‘The Beanie Bubble’: Hubris in Toyland

(2 stars)

What’s with the movies these past few months?

First came “Tetris,” the incredible but funny true story of the 1984 creation, in Russia, of the addictive video game and the corporate warfare over the rights to it. That was followed by “Air,” Ben Affleck’s incredible but funny true story about how Nike wooed Michael Jordan to lend his name to basketball shoes, also in 1984. “BlackBerry” came out soon after, telling the incredible but funny true story of the 2002 invention — and subsequent implosion — of one of the first smartphones.

Then just last month there was “Flamin’ Hot,” the incredible but not very funny or very true story of the 1992 invention of Frito-Lay’s Flamin’ Hot Cheetos, allegedly by a janitor at the company named Richard Montañez. (As alleged by Montañez, that is, but denied by almost everyone else.)

Now comes “The Beanie Bubble,” yet another corporate-themed docu-dramedy about the creation of some wildly popular product. In this case, that means Beanie Babies, the small stuffed animals released in 1993 by toy designer/manufacturer Ty Warner, who would become a billionaire before the collecting craze surrounding his brainchild collapsed in 1999. Warner, who is played by a preening, over-the-top Zach Galifianakis, was convicted of tax evasion in 2013.

Written and co-directed by Kristin Gore (Al’s daughter), who collaborated behind the camera with Damian Kulash Jr. and adapted her convoluted screenplay from a nonfiction book by Zac Bissonnette, the film opens with a title-card disclaimer: “There are parts of the truth you just can’t make up. The rest, we did.” Those made-up parts include characters played by Elizabeth Banks, Sarah Snook and Geraldine Viswanathan, all of whom portray fictionalized women screwed over one way or another by Warner.

From the archive: The great Beanie Baby brouhaha

So “The Beanie Bubble” is less a tale of a corporate genius than a story, three times over, of a woman scorned: Banks plays Ty’s friend, co-founder and business partner, who is eventually forced out in a power grab; Snook is his much-exploited girlfriend, a single mother of two; and Viswanathan is a young tech whiz who came to Ty’s company as a teenager, helping catapult it to success before quitting in disgust after being taken for granted.

That subtext is actually the most interesting aspect of the film, but it doesn’t come into sharp focus until the plot — which starts in 1983 and then repeatedly jumps forward and backward between that year and the late 1990s — is nearly resolved. There is so much non-chronological storytelling, you’d think this was “Oppenheimer.” But Gore is no Christopher Nolan, and Ty — a vain, arrogant and eccentric jerk who had multiple facelifts and appears to have dyed his hair with shoe polish — is no theoretical physicist.

The power of the story, such as it is, is not enhanced by the nonlinear narrative structure.
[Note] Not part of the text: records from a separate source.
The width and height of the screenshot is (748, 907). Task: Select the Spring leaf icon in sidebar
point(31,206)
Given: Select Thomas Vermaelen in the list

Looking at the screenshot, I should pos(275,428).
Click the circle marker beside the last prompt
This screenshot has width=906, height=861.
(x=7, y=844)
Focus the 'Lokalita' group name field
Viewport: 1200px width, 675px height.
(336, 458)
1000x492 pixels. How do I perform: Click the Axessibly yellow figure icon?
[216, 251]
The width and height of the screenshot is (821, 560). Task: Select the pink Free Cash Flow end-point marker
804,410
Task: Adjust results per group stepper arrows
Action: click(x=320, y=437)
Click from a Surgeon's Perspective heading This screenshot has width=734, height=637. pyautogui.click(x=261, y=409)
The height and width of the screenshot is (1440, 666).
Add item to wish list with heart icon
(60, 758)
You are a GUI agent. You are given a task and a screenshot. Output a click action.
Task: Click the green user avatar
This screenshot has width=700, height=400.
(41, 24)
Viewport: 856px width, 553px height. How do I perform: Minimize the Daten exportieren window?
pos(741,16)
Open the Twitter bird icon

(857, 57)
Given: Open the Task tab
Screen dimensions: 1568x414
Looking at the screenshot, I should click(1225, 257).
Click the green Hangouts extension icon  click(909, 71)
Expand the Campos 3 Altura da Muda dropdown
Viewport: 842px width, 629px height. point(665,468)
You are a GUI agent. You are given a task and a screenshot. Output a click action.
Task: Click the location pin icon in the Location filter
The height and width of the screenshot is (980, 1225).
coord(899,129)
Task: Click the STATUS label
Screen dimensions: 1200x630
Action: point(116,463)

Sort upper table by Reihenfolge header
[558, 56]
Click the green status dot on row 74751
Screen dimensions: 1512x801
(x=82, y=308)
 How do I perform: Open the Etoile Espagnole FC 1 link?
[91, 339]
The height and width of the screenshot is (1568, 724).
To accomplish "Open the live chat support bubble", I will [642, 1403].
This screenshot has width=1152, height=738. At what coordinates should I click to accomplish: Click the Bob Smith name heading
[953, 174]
In fact, it makes it needlessly confusing.

The three fine actresses, on the other hand, anchor “The Beanie Bubble.” If they don’t give it gravitas, exactly, they help keep it from floating away on a puff of air. There’s a silliness to the entire endeavor; in hindsight, it’s hard to believe so many people went so gaga for these silly toys.

But then again, those other four movies — all about various consumerist fads and obsessions, some more enduring than others — serve as reminders: Truthiness is often stranger, and sometimes stupider, than fiction.

R. At the Angelika Film Center Mosaic; also available on Apple TV Plus. Contains strong language. 110 minutes.